▲李在鎔サムスン電子副会長、辛東彬ロッテグループ会長

 韓国で5月8日の釈迦誕生日を控え、文在寅(ムン・ジェイン)政権最後の特別赦免が議論される中、経済団体はサムスン電子の李在鎔(イ・ジェヨン)会長、ロッテグループの辛東彬(シン・ドンビン)会長=日本名・重光昭夫=をはじめとする企業経営者の赦免と復権を求めている。

 大韓商工会議所、韓国貿易協会、中小企業中央会、韓国経営者総協会、韓国中堅企業連合会は25日、「経済発展と国民統合のための特別赦免復権請願書」を青瓦台と法務部に提出したと発表した。今回の赦免請願対象者リストには、李在鎔副会長と辛東彬会長らが含まれた。これら経済5団体は請願書を通じ、「コロナと米中対立、ロシアのウクライナ侵攻によって、世界経済は一寸先も分からない危機状況にあり、危機克服と未来の競争力確保のために能力のある企業経営者の献身が必要だ」と指摘した。また「経済界が透明経営、倫理経営の風土を定着させ、新企業家精神で武装し、国民に信頼され愛されるよう最善の努力を尽くす」と述べた。

 

 今回の赦免請願対象者は、既に刑期を終えているか、刑期の大半を服役し仮釈放状態の企業経営者、執行猶予判決を受けた企業経営者で約20人だという。李在鎔副会長は国政介入事件で懲役2年6月の実刑判決を受けて収監され、昨年8月に仮釈放された。仮釈放の身分であるため、海外出張などの経営活動に制約があり、市民団体を中心に就業制限ではないかとの議論が絶えず起きている。辛東彬会長も国政介入事件と関連し、2019年10月に大法院で懲役2年6月、執行猶予4年を言い渡された。執行猶予期間が終わる来年10月までは海外出張や海外企業との契約の際、かなりの困難に直面することになる。

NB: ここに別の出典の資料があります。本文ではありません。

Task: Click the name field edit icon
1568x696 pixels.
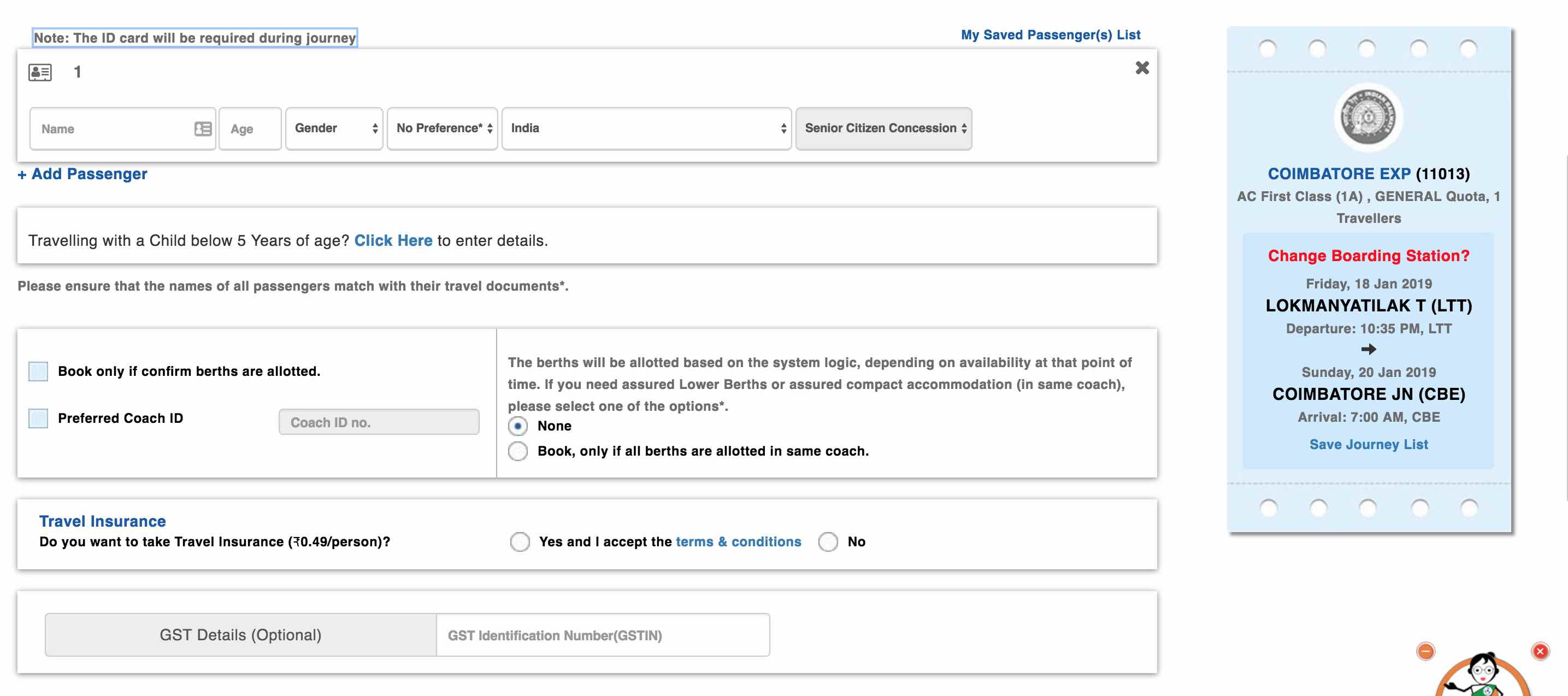Action: (x=201, y=128)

 財界からは韓国企業を取り巻くグローバル経営環境の不確実性がますます高まっている状況で、主な企業経営者を司法処理した文在寅政権が「結者解之」(韓国語で自分が起こした問題は自分で解決すること)を望む声が根強い。特に政界から金慶洙(キム・ギョンス)元慶尚南道知事、チョ・グク元法務部長官の夫人チョン・ギョンシム教授に対する特別赦免の話が出ている状況で、韓国経済のために奔走しなければならない企業経営者だけが疎外されるべきではないとの要求だ。

 大韓商工会議所の禹泰熙(ウ・テヒ)常勤副会長は「企業経営者に対する特別赦免、復権措置を通じ、韓国社会が対立と葛藤を癒やし、より高いレベルの国民統合を成し遂げられることを希望する」と述べた。韓国経営者総協会の李東根(イ・ドングン)常勤副会長は「主な大企業の総帥らの赦免・復権措置を通じ、そうした大企業が思い切った投資とM&A(合併・買収)に参入できる経済環境を整えてもらいたい」と述べた。